# DESCRIPTION OF THE TASK:
Set out every item below as a numbered list, skipping blank lines and leaving out the pictures.

# INPUT MATERIAL:
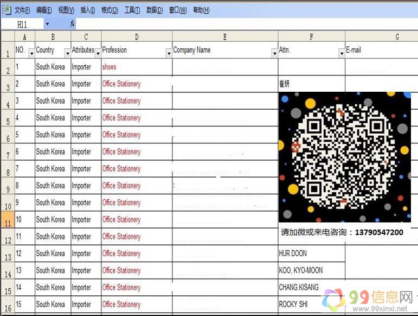The width and height of the screenshot is (418, 316).
Task: Select the cell containing red "shoes" text
Action: coord(137,67)
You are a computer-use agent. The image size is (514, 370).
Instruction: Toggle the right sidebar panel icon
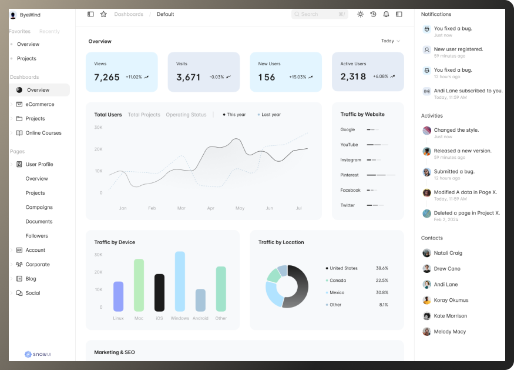[399, 14]
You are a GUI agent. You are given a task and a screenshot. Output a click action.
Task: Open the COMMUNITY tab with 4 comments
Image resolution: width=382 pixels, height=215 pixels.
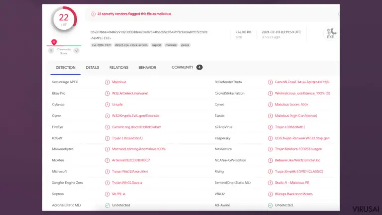pos(187,67)
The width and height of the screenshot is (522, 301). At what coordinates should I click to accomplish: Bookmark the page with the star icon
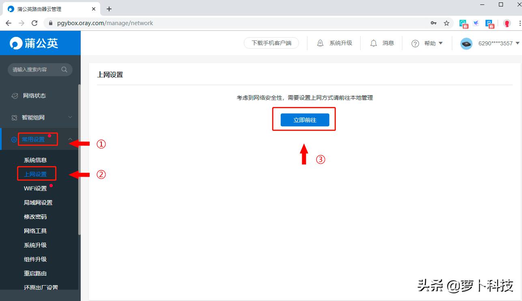pos(447,23)
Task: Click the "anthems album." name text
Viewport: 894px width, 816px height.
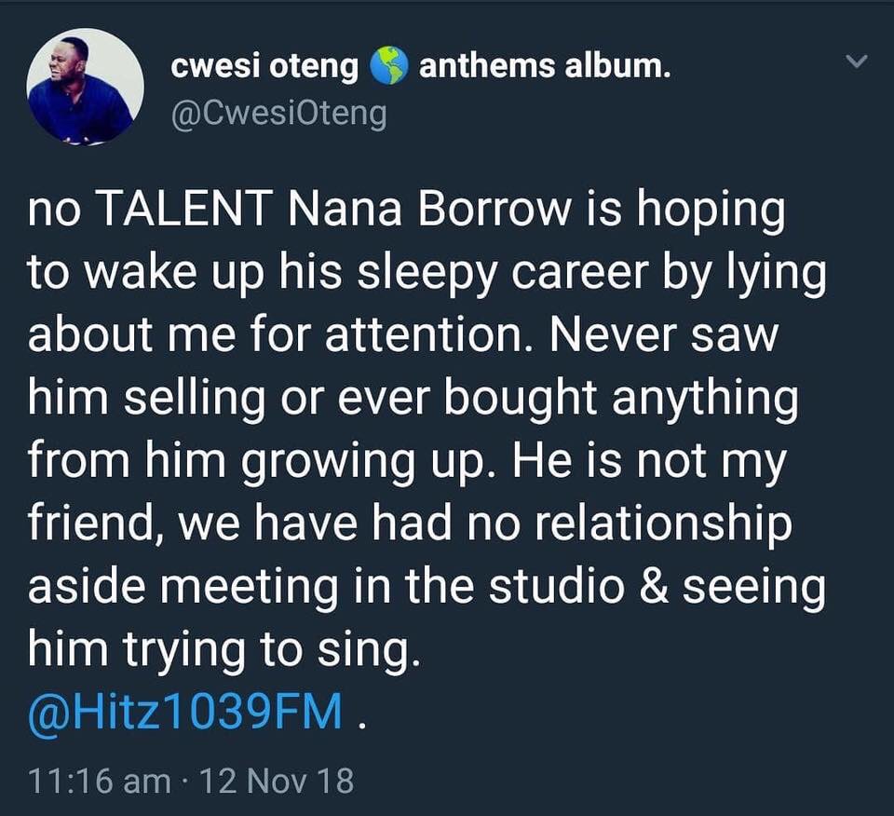Action: (545, 67)
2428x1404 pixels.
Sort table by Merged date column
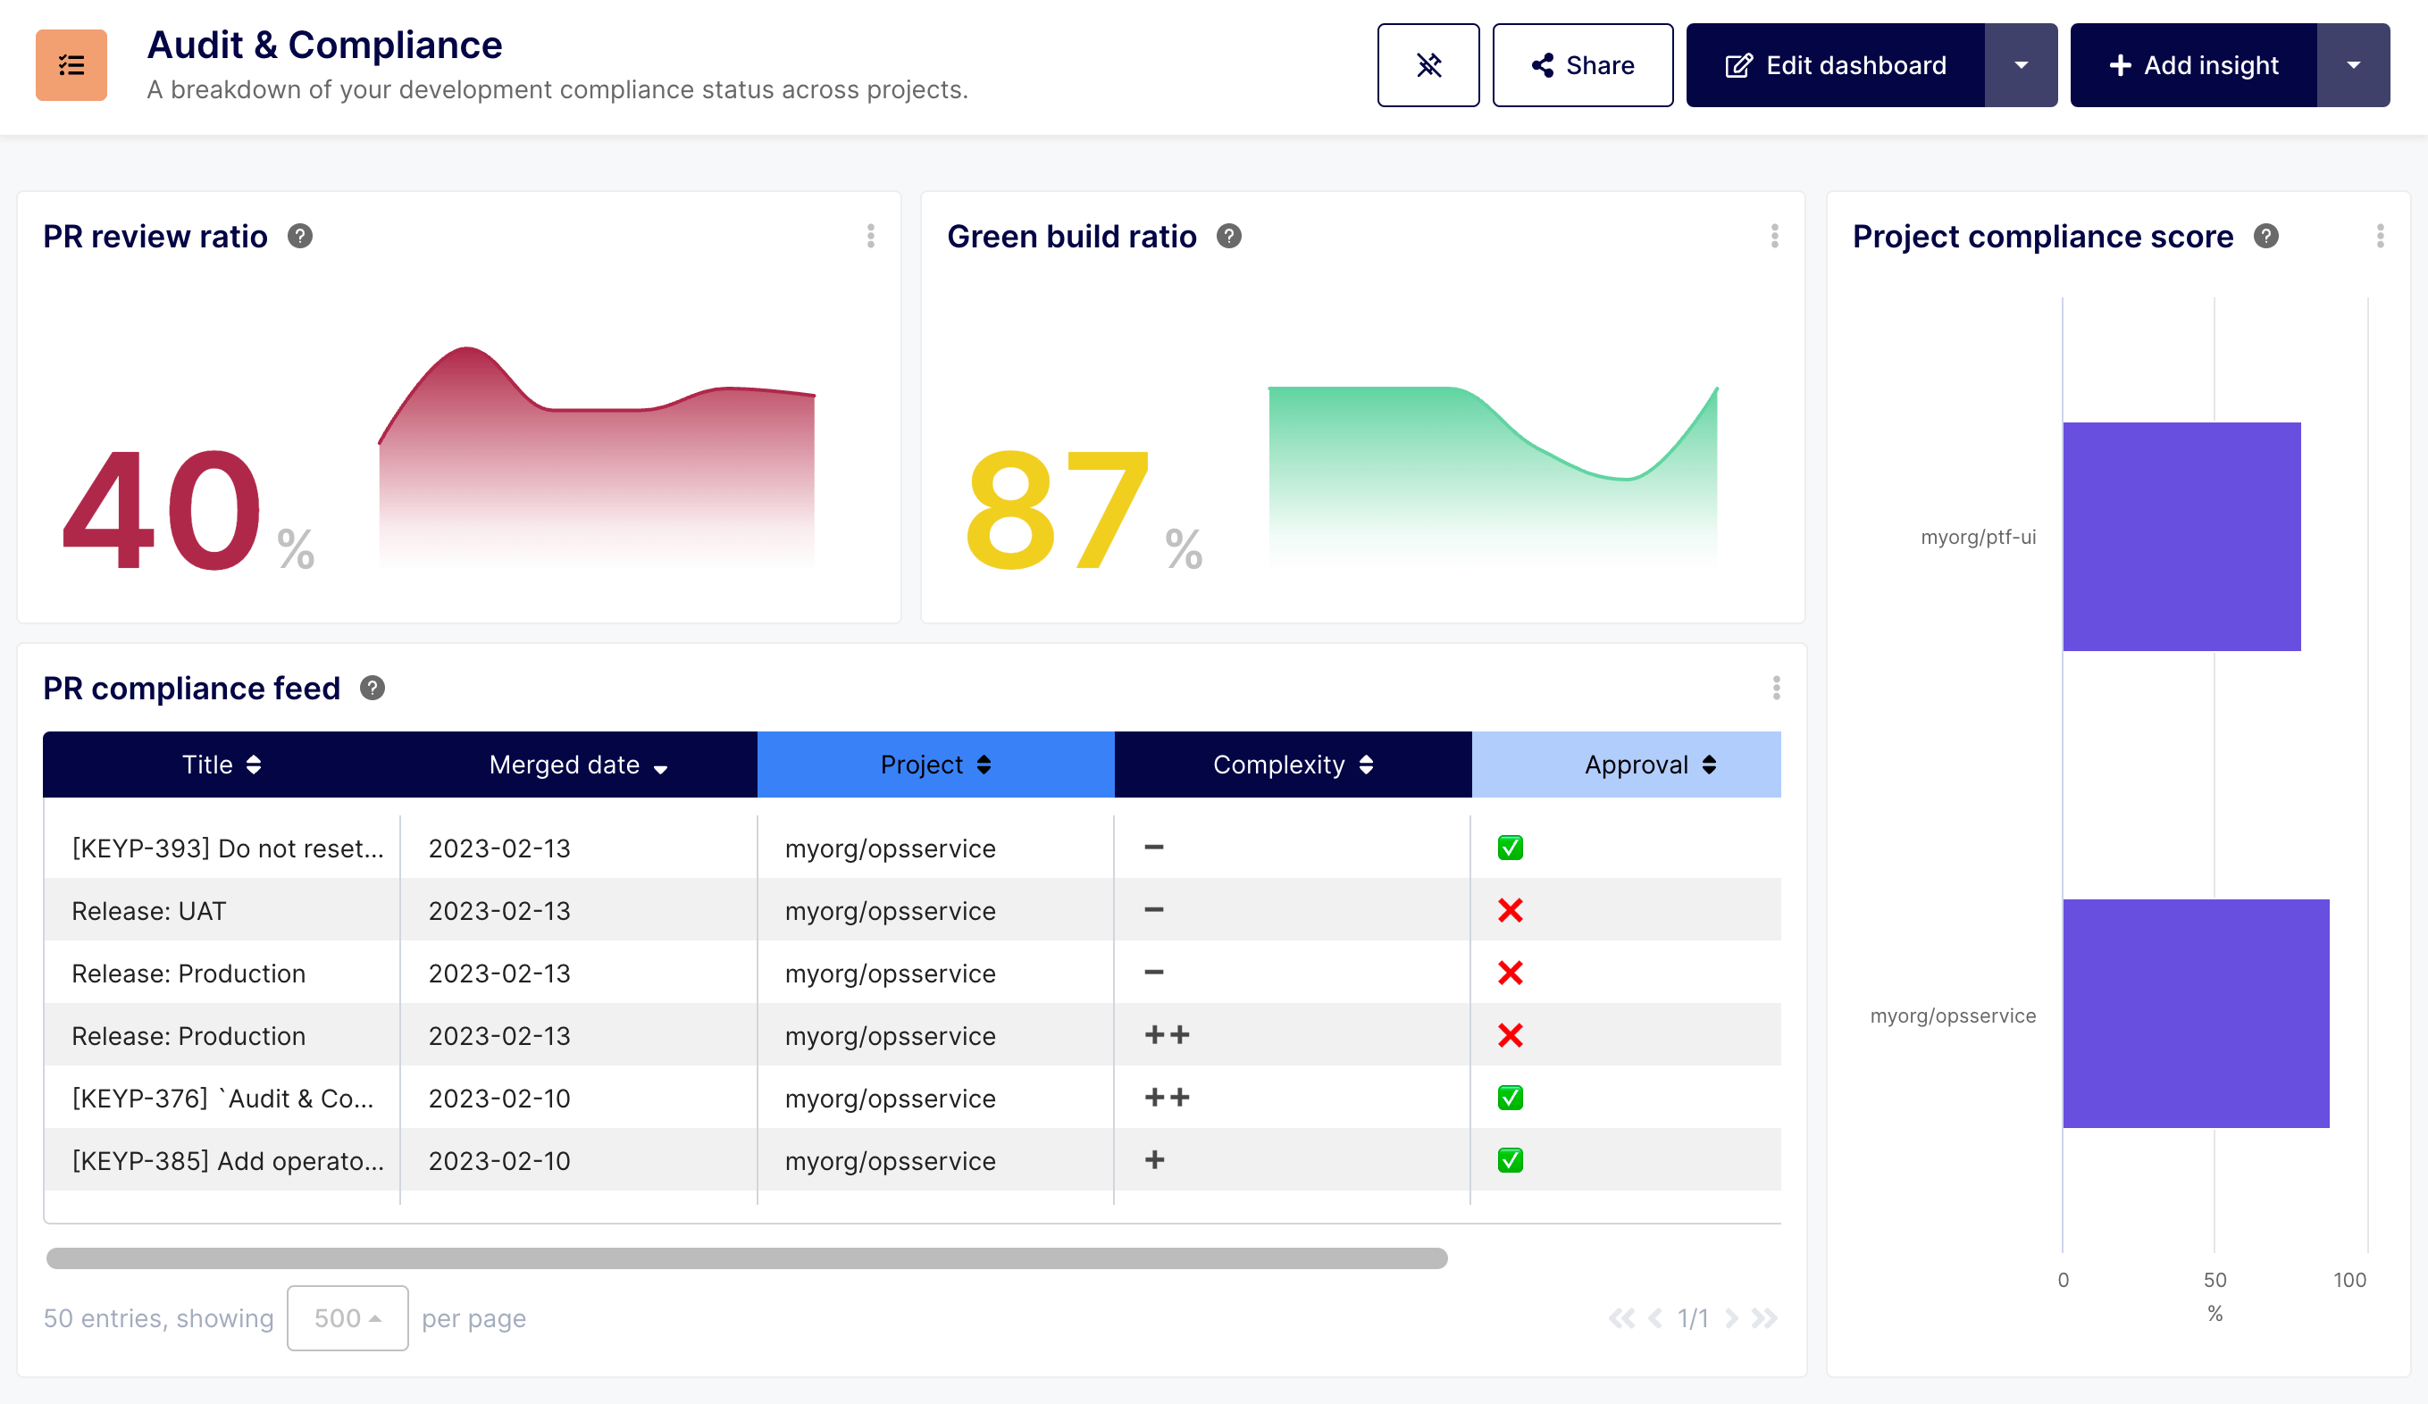[578, 765]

# WRITTEN RESPONSE:
1. The width and height of the screenshot is (418, 316).
2. Task: Select the cell containing red "shoes" text
3. Action: coord(137,67)
4. You are a computer-use agent. The image size is (514, 370).
5. Instruction: Toggle the right sidebar panel icon
6. [399, 14]
7. You are a GUI agent. You are given a task and a screenshot. Output a click action.
8. Task: Open the COMMUNITY tab with 4 comments
9. Image resolution: width=382 pixels, height=215 pixels.
10. pos(187,67)
11. The width and height of the screenshot is (522, 301). At what coordinates should I click to accomplish: Bookmark the page with the star icon
12. pos(447,23)
13. Task: Click the "anthems album." name text
14. Viewport: 894px width, 816px height.
15. Action: (545, 67)
16. 2428x1404 pixels.
17. Sort table by Merged date column
18. [578, 765]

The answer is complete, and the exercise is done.